Compared with our current work, previous attempts to use CNNs for the interpretation of hand radiography images of RA patients did not consider the distinctive textural or structural changes that occur in the joints of RA patients. In particular, Kemal et al. used 180 hand radiographs to train their CNN model for RA diagnosis and achieved an accuracy, sensitivity, and specificity of 73.33%, 0.68, and 0.78, respectively.(34) Toru et al. proposed a model that achieved accuracies of 49.3–65.4% for joint space narrowing and 70.6–74.1% for bone erosion detection on 30 hand radiographs; their model was trained using 186 radiographs.(35) Because these two studies used downsampled images of the entire radiographs, subtle textural changes were not considered. The CNN model has been applied not only to radiography images but also to other image modalities. For example, Jakob et al. used CNN to assess synovitis activity from ultrasound images and achieved an accuracy of 86.4%, sensitivity 0.864, and specificity of 0.864.(36) Lun et al. developed a CNN-based segmentation method for the wrist using T2-weighted fat-suppressed MRI images for early RA detection.(37)
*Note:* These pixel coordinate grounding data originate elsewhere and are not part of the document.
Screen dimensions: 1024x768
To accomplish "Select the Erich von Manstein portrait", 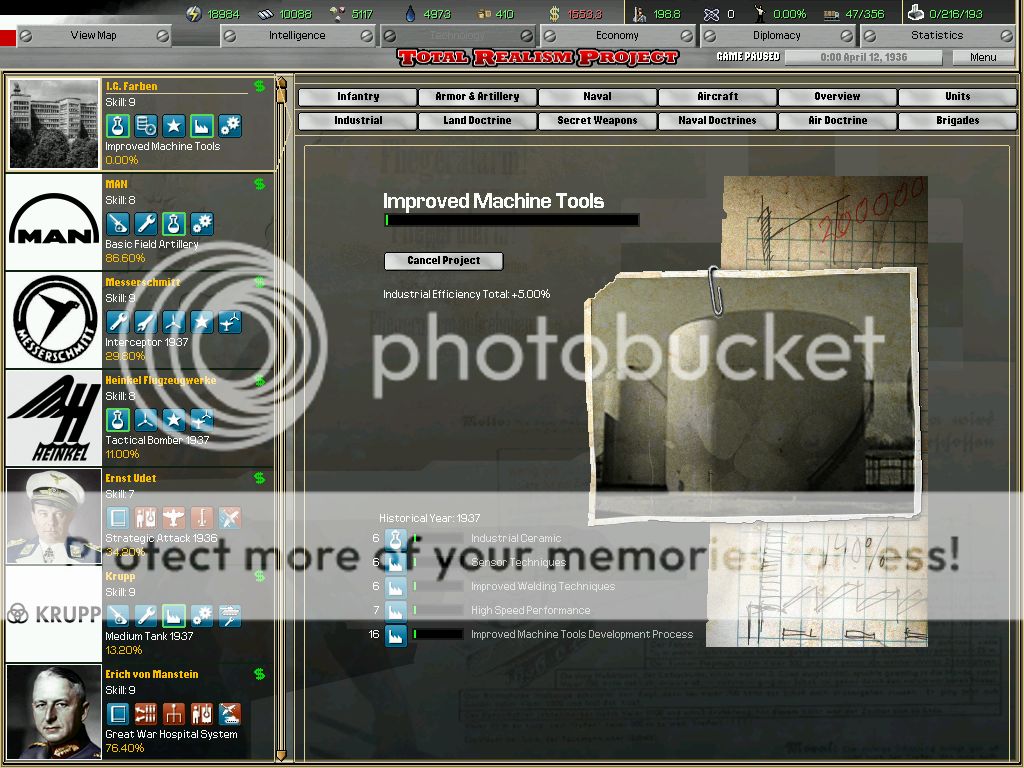I will coord(54,712).
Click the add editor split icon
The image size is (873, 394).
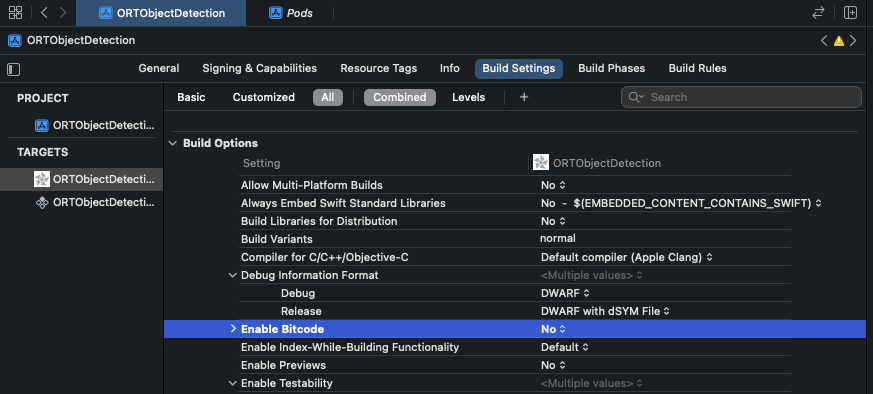[x=850, y=13]
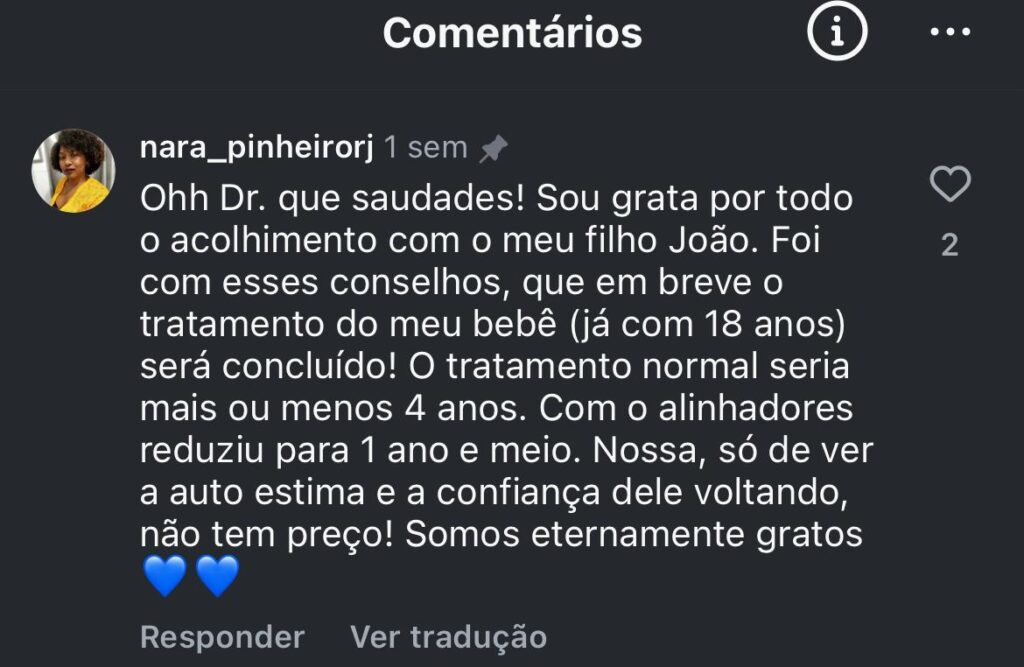Tap the word alinhadores in the comment

[756, 408]
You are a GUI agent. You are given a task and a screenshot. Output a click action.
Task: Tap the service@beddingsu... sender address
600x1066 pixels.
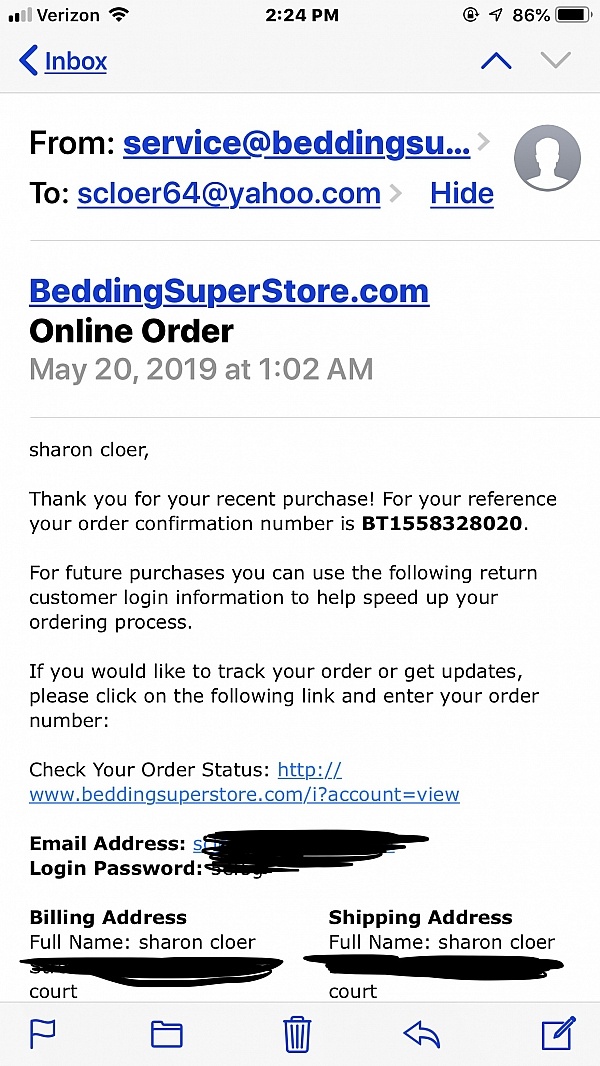tap(296, 144)

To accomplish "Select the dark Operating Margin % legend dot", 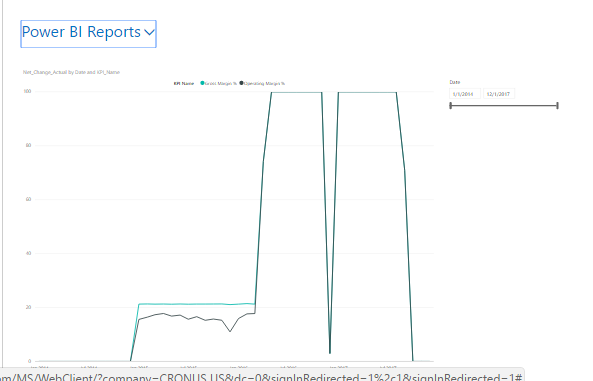I will click(241, 83).
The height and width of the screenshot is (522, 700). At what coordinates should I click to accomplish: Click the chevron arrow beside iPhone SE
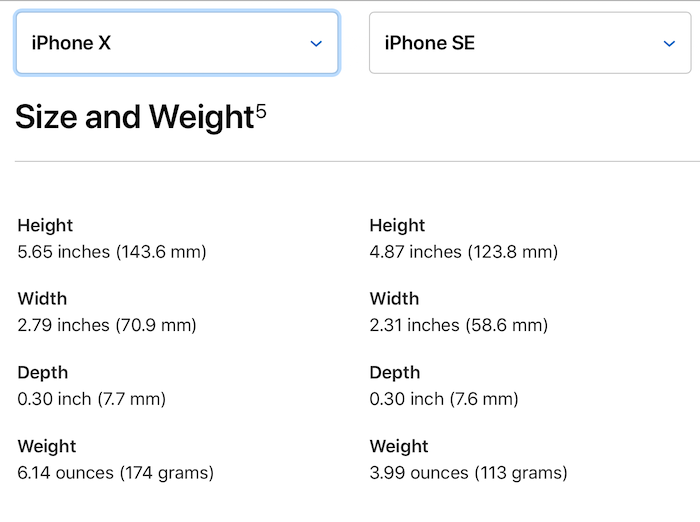pos(669,43)
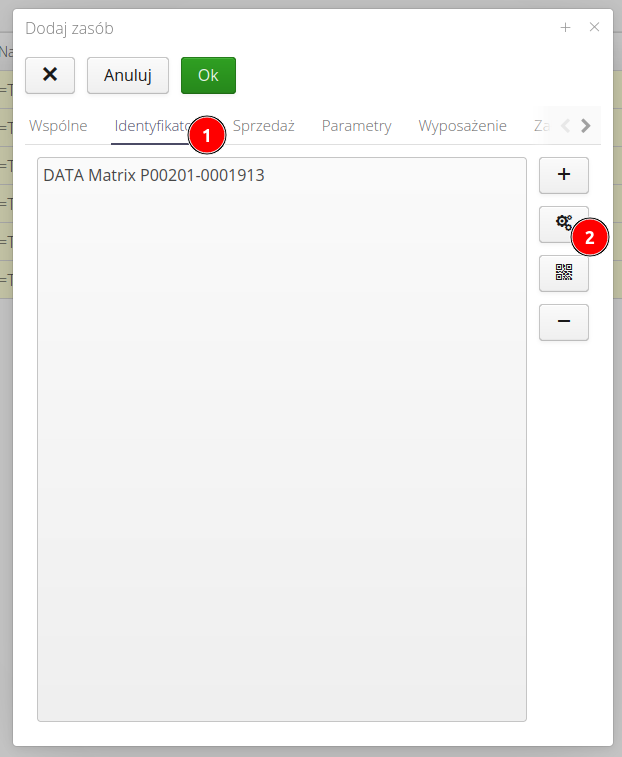The width and height of the screenshot is (622, 757).
Task: Click the QR code icon button
Action: pyautogui.click(x=563, y=272)
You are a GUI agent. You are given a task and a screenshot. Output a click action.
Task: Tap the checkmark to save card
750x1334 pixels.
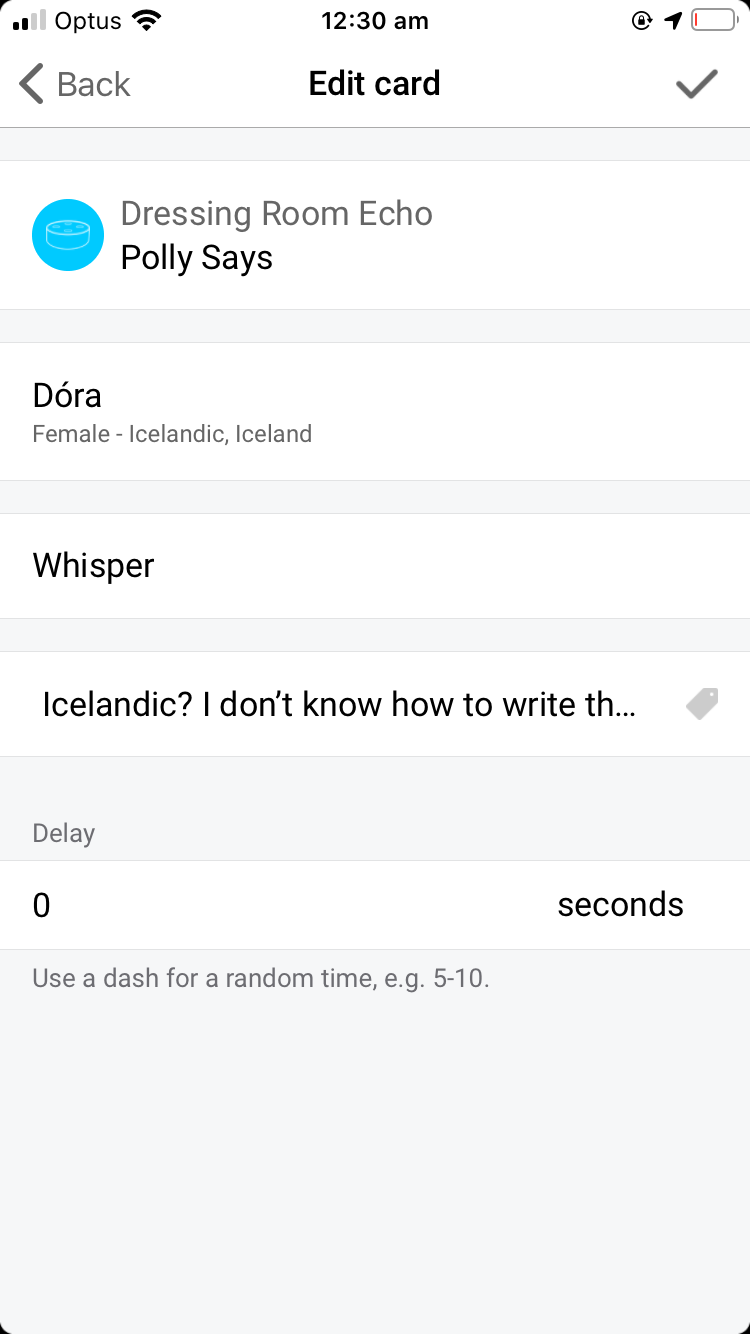pyautogui.click(x=697, y=84)
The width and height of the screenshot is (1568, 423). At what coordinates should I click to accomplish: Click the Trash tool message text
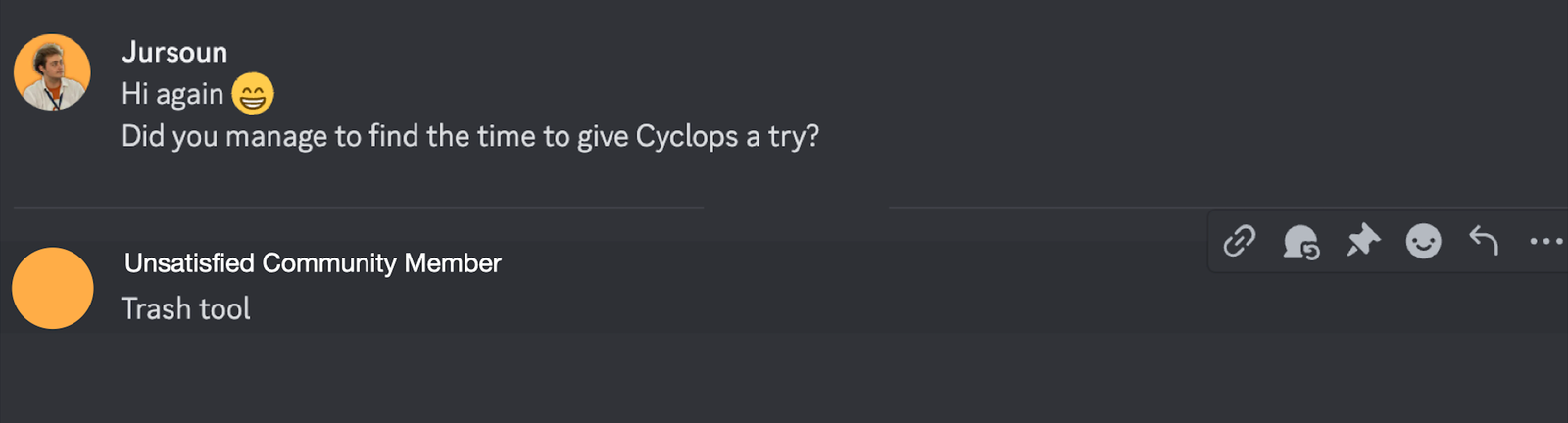click(186, 309)
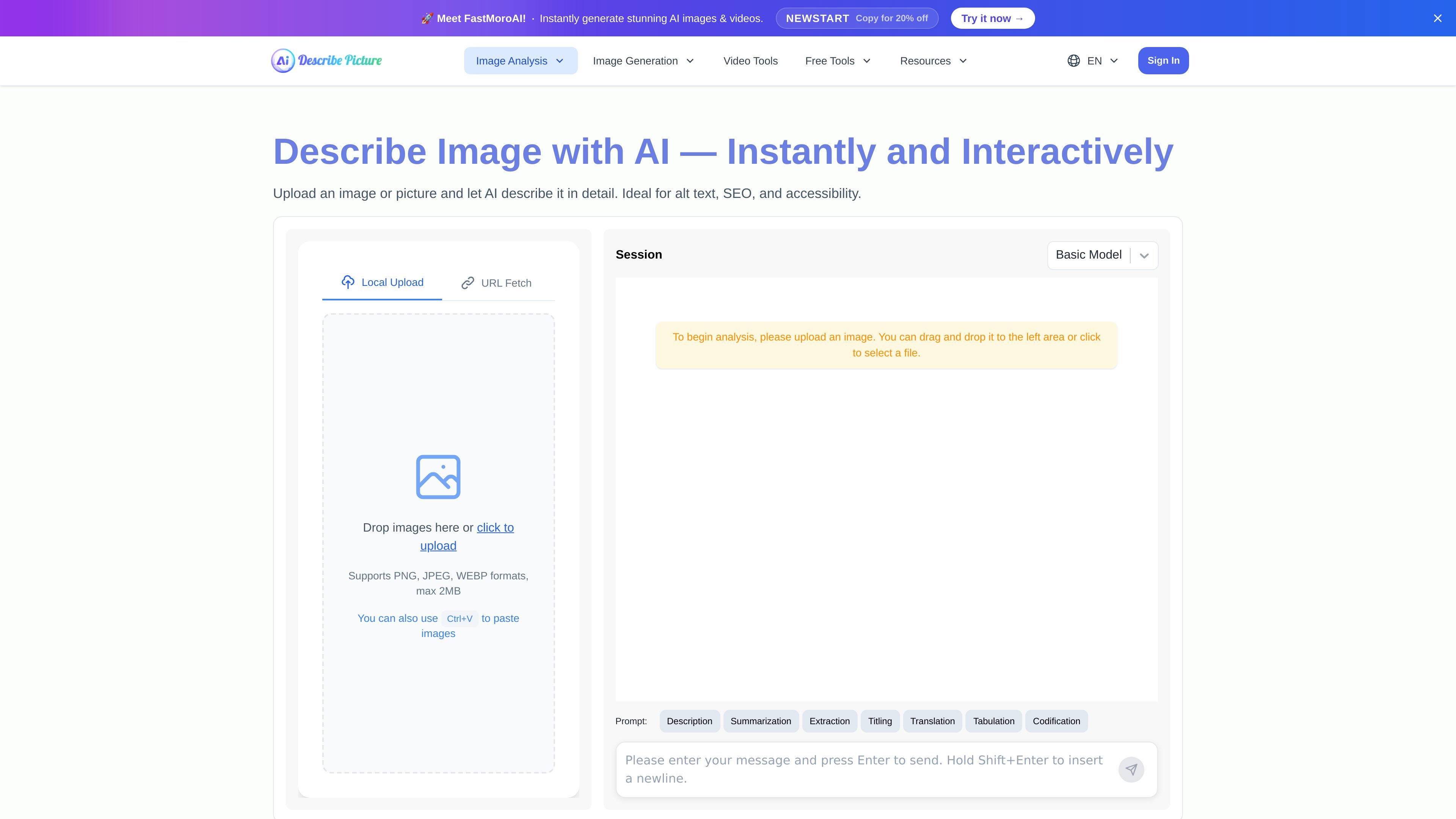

Despite the advantages of our proposed CNN-based approach for the detection of early RA indications, our study has the following limitations. First, we only analyzed the texture of the second, third, and fourth distal metacarpal bones for RA classification of radiographs. Thus, further investigation is required to confirm whether the inclusion of radiographic images of other parts of the hand as input to the proposed CNN model would increase its RA risk classification performance. Second, the training data used in the current study are from patients with early RA (for most patients, RA was diagnosed less than a year prior to the study). Thus, later temporal changes in the bone texture or structure due to RA as the disease progresses were not considered in our work. Third, the complexity of the proposed deep learning model with millions of parameters prevents a straightforward interpretation of the results by human doctors and clinicians.